[Go-essp-tech] CMIP5 parameter versions

stephen.pascoe at stfc.ac.uk stephen.pascoe at stfc.ac.uk
Tue Sep 6 08:16:22 MDT 2011


Hi Estani

> First, regarding the Gateway, I think it's not a bad Idea to "hide" 
> older versions... that's what mark mentioned. Old versions are "always" 
> bad... unless you have already used one, that is.

Sure, I don't disagree, but I'd like old versions to be a little more visible in the Gateway.  At the moment end-users wouldn't find it useful unless they know where to look and understand THREDDS.

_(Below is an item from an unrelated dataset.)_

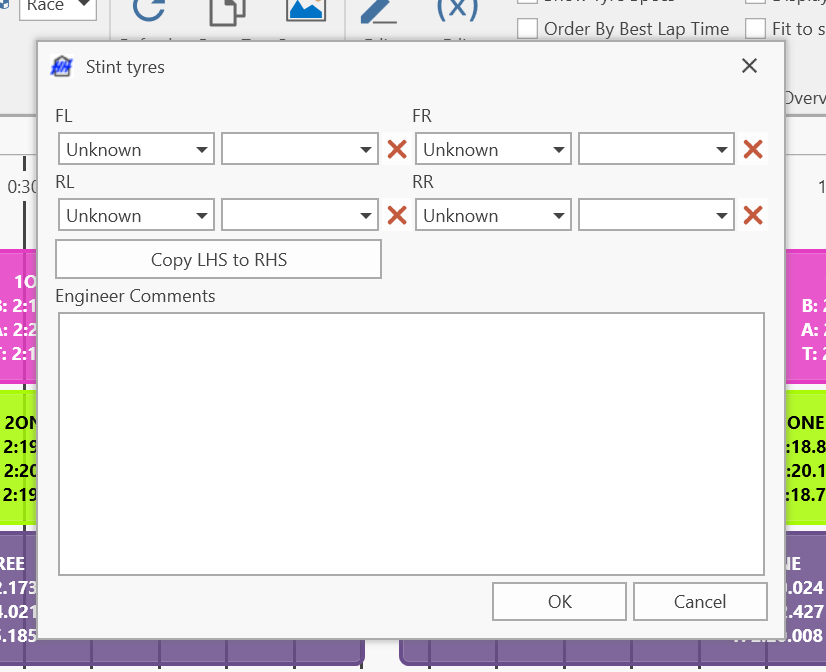Click the Refresh icon in the toolbar
Screen dimensions: 826x672
tap(149, 12)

> There are three different events that can happen to the files from an 
> older version when a new one gets published:
> - old files that are available in the new version
> - old files that get replaced in the new version (same file name)
> - old files that are missing in the new version (because they were 
> removed, or because they are replaced by a file named differently (e.g. 
> different chunking))
>
> So, how do drs_lib cope with those three events? How does it tell a 
> changed file from an unchanged apart?

The first 2 cases are handled by drslib but the last one is *to be implemented*.  We have worked around this problem by creating empty files for ones we want deleting then hand-removing symbolic links after the DRS structure is created and before publication of the new version.  I know it's a priority to implement.

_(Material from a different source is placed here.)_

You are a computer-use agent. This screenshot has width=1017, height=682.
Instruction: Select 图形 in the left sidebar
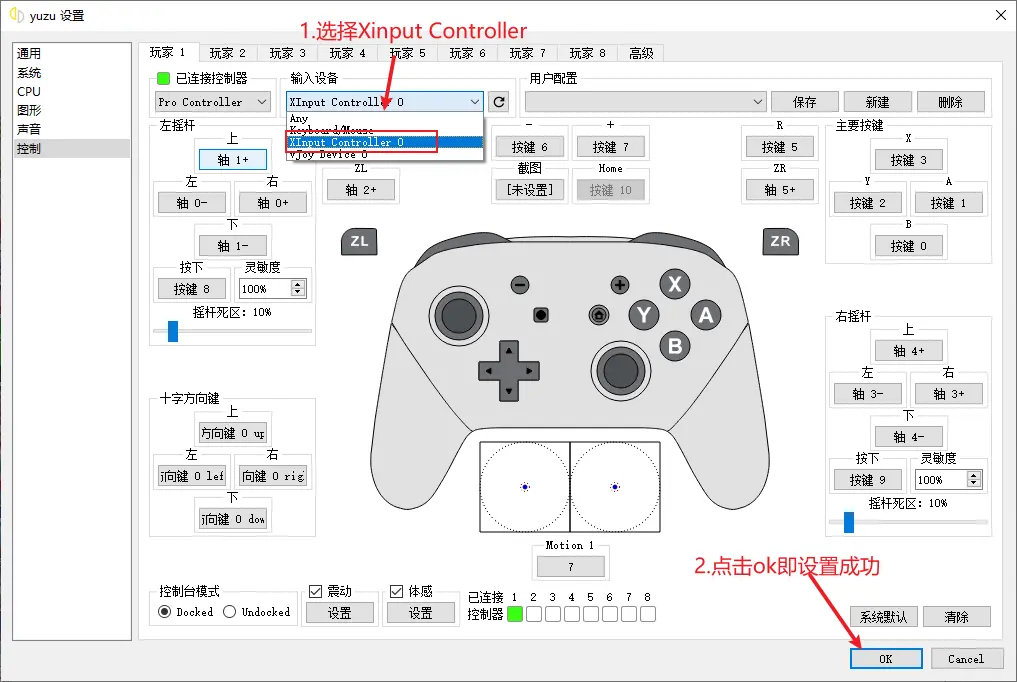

> If that is solved, I now have 2 "complete" versions. Now what I need to 
> do is to "attach" somehow a comment to the data and notify people who 
> has already downloaded the older version about it.

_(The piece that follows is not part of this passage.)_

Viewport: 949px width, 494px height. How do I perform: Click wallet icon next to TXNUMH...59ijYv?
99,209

I see this as the job of notification.  You can add comments to esgpublish events as a start -- I don't know whether these comments are integrated with notification.  We are also putting together a lightweight web-app for documenting version changes across the archive.  Bare with us for a couple of days and we'll open it up for evaluation (and I really mean a couple of days -- it will be publicised after the BADC maintenance downtime).

Cheers,
Stephen.

---
Stephen Pascoe  +44 (0)1235 445980
Centre of Environmental Data Archival
STFC Rutherford Appleton Laboratory, Harwell Oxford, Didcot OX11 0QX, UK


-----Original Message-----
From: Estanislao Gonzalez [mailto:gonzalez at dkrz.de] 
Sent: 06 September 2011 14:35
To: Pascoe, Stephen (STFC,RAL,RALSP)
Cc: abhipsl at ipsl.jussieu.fr; Stephen.Jeffrey at climatechange.qld.gov.au; Leon.Rotstayn at csiro.au; go-essp-tech at ucar.edu; Ben.Evans at anu.edu.au; Mark.Collier at csiro.au
Subject: Re: [Go-essp-tech] CMIP5 parameter versions

Hi Stephen,

First, regarding the Gateway, I think it's not a bad Idea to "hide" 
older versions... that's what mark mentioned. Old versions are "always" 
bad... unless you have already used one, that is. This distinction 
between people how has already used the older version and those who 
don't is what probably difficult the Gateway development regarding how 
other versions should be displayed.

Anyway, I'm going to publish a new version and there are a couple of 
things I don't fully understand, maybe you or somebody else how has 
published a new version can help me out.

There are three different events that can happen to the files from an 
older version when a new one gets published:
- old files that are available in the new version
- old files that get replaced in the new version (same file name)
- old files that are missing in the new version (because they were 
removed, or because they are replaced by a file named differently (e.g. 
different chunking))

So, how do drs_lib cope with those three events? How does it tell a 
changed file from an unchanged apart?
I have quite a few questions more, but all depends on where the drs_lib 
expects to get a complete datasets which it then compares somehow with 
the older one, or a description about what should be done plus the new 
files.

If that is solved, I now have 2 "complete" versions. Now what I need to 
do is to "attach" somehow a comment to the data and notify people who 
has already downloaded the older version about it.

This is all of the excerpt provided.